### What is required
A complete and exact copy of the data below is required.

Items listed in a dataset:
--*--

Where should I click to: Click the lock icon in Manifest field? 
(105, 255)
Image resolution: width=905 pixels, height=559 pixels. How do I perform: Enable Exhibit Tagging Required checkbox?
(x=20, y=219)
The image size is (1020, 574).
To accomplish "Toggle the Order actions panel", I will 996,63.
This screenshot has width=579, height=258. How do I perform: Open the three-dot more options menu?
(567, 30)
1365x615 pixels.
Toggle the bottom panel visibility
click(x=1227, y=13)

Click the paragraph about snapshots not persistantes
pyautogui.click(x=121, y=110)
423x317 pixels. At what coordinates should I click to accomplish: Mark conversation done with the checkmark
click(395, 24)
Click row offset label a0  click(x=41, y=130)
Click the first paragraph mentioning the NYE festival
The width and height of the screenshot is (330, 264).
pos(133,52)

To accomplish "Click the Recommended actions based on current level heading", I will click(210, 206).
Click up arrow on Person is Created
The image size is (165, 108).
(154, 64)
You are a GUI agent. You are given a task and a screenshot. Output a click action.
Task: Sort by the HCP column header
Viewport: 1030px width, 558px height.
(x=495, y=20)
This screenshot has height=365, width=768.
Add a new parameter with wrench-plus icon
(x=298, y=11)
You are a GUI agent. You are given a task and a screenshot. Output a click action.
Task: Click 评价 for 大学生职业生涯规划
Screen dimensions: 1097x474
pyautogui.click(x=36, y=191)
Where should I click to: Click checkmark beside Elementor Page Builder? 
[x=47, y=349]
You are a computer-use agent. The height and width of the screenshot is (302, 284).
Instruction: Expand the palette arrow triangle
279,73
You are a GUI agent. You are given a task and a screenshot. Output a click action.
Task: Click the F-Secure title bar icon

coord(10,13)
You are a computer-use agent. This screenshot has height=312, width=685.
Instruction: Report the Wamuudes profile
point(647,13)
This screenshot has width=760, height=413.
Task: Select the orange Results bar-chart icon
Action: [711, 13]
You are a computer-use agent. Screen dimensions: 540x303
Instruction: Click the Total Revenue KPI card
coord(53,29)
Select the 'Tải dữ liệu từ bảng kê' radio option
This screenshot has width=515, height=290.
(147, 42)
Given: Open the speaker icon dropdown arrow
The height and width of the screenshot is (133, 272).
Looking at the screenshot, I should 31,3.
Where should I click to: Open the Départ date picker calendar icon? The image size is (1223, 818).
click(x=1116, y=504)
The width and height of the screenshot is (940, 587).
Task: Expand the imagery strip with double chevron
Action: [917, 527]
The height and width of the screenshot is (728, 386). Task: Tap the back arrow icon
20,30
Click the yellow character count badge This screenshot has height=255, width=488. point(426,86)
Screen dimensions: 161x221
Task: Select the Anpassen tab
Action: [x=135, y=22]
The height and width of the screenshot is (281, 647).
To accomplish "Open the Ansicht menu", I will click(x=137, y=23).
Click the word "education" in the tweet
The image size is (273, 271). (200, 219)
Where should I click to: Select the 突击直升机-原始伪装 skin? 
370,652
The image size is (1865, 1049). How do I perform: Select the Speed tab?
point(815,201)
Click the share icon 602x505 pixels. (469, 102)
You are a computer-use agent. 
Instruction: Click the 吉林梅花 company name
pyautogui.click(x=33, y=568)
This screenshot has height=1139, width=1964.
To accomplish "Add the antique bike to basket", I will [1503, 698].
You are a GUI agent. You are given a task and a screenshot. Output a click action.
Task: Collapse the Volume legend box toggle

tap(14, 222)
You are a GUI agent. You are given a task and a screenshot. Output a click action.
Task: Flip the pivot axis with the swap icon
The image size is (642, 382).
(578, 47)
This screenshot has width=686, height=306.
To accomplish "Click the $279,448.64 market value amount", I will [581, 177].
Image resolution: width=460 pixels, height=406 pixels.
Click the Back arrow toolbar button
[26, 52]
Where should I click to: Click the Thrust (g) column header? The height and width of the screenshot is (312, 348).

--*--

### Written response
Where should I click to: Click the lock icon in Manifest field? 
(105, 255)
Image resolution: width=905 pixels, height=559 pixels. How do I perform: Enable Exhibit Tagging Required checkbox?
(x=20, y=219)
The image size is (1020, 574).
To accomplish "Toggle the Order actions panel", I will 996,63.
This screenshot has width=579, height=258. How do I perform: Open the three-dot more options menu?
(567, 30)
1365x615 pixels.
Toggle the bottom panel visibility
click(x=1227, y=13)

Click the paragraph about snapshots not persistantes
pyautogui.click(x=121, y=110)
423x317 pixels. At what coordinates should I click to accomplish: Mark conversation done with the checkmark
click(395, 24)
Click row offset label a0  click(x=41, y=130)
Click the first paragraph mentioning the NYE festival
The width and height of the screenshot is (330, 264).
pos(133,52)

To accomplish "Click the Recommended actions based on current level heading", I will click(210, 206).
Click up arrow on Person is Created
The image size is (165, 108).
(154, 64)
You are a GUI agent. You are given a task and a screenshot. Output a click action.
Task: Sort by the HCP column header
Viewport: 1030px width, 558px height.
(x=495, y=20)
This screenshot has height=365, width=768.
Add a new parameter with wrench-plus icon
(x=298, y=11)
You are a GUI agent. You are given a task and a screenshot. Output a click action.
Task: Click 评价 for 大学生职业生涯规划
Screen dimensions: 1097x474
pyautogui.click(x=36, y=191)
Where should I click to: Click checkmark beside Elementor Page Builder? 
[x=47, y=349]
You are a computer-use agent. The height and width of the screenshot is (302, 284).
Instruction: Expand the palette arrow triangle
279,73
You are a GUI agent. You are given a task and a screenshot. Output a click action.
Task: Click the F-Secure title bar icon

coord(10,13)
You are a computer-use agent. This screenshot has height=312, width=685.
Instruction: Report the Wamuudes profile
point(647,13)
This screenshot has width=760, height=413.
Task: Select the orange Results bar-chart icon
Action: [711, 13]
You are a computer-use agent. Screen dimensions: 540x303
Instruction: Click the Total Revenue KPI card
coord(53,29)
Select the 'Tải dữ liệu từ bảng kê' radio option
This screenshot has width=515, height=290.
(147, 42)
Given: Open the speaker icon dropdown arrow
The height and width of the screenshot is (133, 272).
Looking at the screenshot, I should 31,3.
Where should I click to: Open the Départ date picker calendar icon? The image size is (1223, 818).
click(x=1116, y=504)
The width and height of the screenshot is (940, 587).
Task: Expand the imagery strip with double chevron
Action: [917, 527]
The height and width of the screenshot is (728, 386). Task: Tap the back arrow icon
20,30
Click the yellow character count badge This screenshot has height=255, width=488. point(426,86)
Screen dimensions: 161x221
Task: Select the Anpassen tab
Action: [x=135, y=22]
The height and width of the screenshot is (281, 647).
To accomplish "Open the Ansicht menu", I will click(x=137, y=23).
Click the word "education" in the tweet
The image size is (273, 271). (200, 219)
Where should I click to: Select the 突击直升机-原始伪装 skin? 
370,652
The image size is (1865, 1049). How do I perform: Select the Speed tab?
point(815,201)
Click the share icon 602x505 pixels. (469, 102)
You are a computer-use agent. 
Instruction: Click the 吉林梅花 company name
pyautogui.click(x=33, y=568)
This screenshot has height=1139, width=1964.
To accomplish "Add the antique bike to basket", I will [1503, 698].
You are a GUI agent. You are given a task and a screenshot. Output a click action.
Task: Collapse the Volume legend box toggle

tap(14, 222)
You are a GUI agent. You are given a task and a screenshot. Output a click action.
Task: Flip the pivot axis with the swap icon
The image size is (642, 382).
(578, 47)
This screenshot has width=686, height=306.
To accomplish "Click the $279,448.64 market value amount", I will [581, 177].
Image resolution: width=460 pixels, height=406 pixels.
Click the Back arrow toolbar button
[26, 52]
Where should I click to: Click the Thrust (g) column header? The height and width of the screenshot is (312, 348).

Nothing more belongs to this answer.